Medical practices are among the many businesses that see the benefits of using technology to streamline business operations and increase productivity. Technology enables medical practices to submit claims electronically, which significantly increases the speed at which claims are paid; use e-mail to communicate with patients thus reducing call volumes and enabling more staff productivity; and use electronic medical records, which reduces administrative costs and increases accessibility to medical records. However, the benefits of technology also create new responsibilities for the medical practice to protect the privacy and security of the information they handle. The rising awareness and concerns of patients regarding the privacy and security of their personal health information requires that medical practices are capable of giving patients assurances that their information is protected. The benefits of assuring patients that their privacy rights are being respected and protected include: 1. Enhancing the patient-physician relationship by encouraging complete disclosure of medical conditions; 2. Reducing the risk of legal harm to the practice; 3. Avoiding severe monetary penalties that may be imposed for failing to comply with HIPAA; and 4. Protecting the reputation of the medical practice.
- - - -
◆ Activities ◆
(1) According to the text on medical practice technology, what is the effect of submitting claims electronically?
(2) Write the next part of the text on medical practice technology and patient privacy.
The records have nothing to do with what follows.

◆ Material provided ◆
- - - -
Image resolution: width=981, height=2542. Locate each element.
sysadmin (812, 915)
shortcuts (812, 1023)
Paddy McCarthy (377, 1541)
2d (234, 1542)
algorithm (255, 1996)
- - - -
◆ Task answers ◆
(1) It significantly increases the speed at which claims are paid.

(2)
There are many business activities in which medical practices share personal information and may be vulnerable to misuse or unintended disclosures including:

  • Consulting physicians
  • Hospitals
  • MCOs
  • Health insurance companies
  • Life insurance companies
  • Self-insured employers
  • Pharmacies
  • Pharmacy benefit managers
  • Clinical laboratories
  • Accrediting organizations
  • State and federal statistical agencies
  • Medical information bureaus
  • Collection agencies
  • Third-party billers
  • Medical malpractice carrier

Medical practices are either choosing to integrate technology into their daily business operations, or they are being required to interact electronically with insurers or other entities. The movement towards the use of technology creates a legal duty to ensure it is done responsibly and securely. Unauthorized disclosures of patient information, whether intentional or not, can be financially damaging to the medical practice and can be a severe blow to one of its most important assets, its reputation.

While it may take some time and effort up front for a small practice to determine its responsibilities with respect to maintaining the privacy and security of patient information, and employee resources are often limited, it is much more cost effective than having to defend mistakes made or to rebuild a reputation that may have taken years to establish.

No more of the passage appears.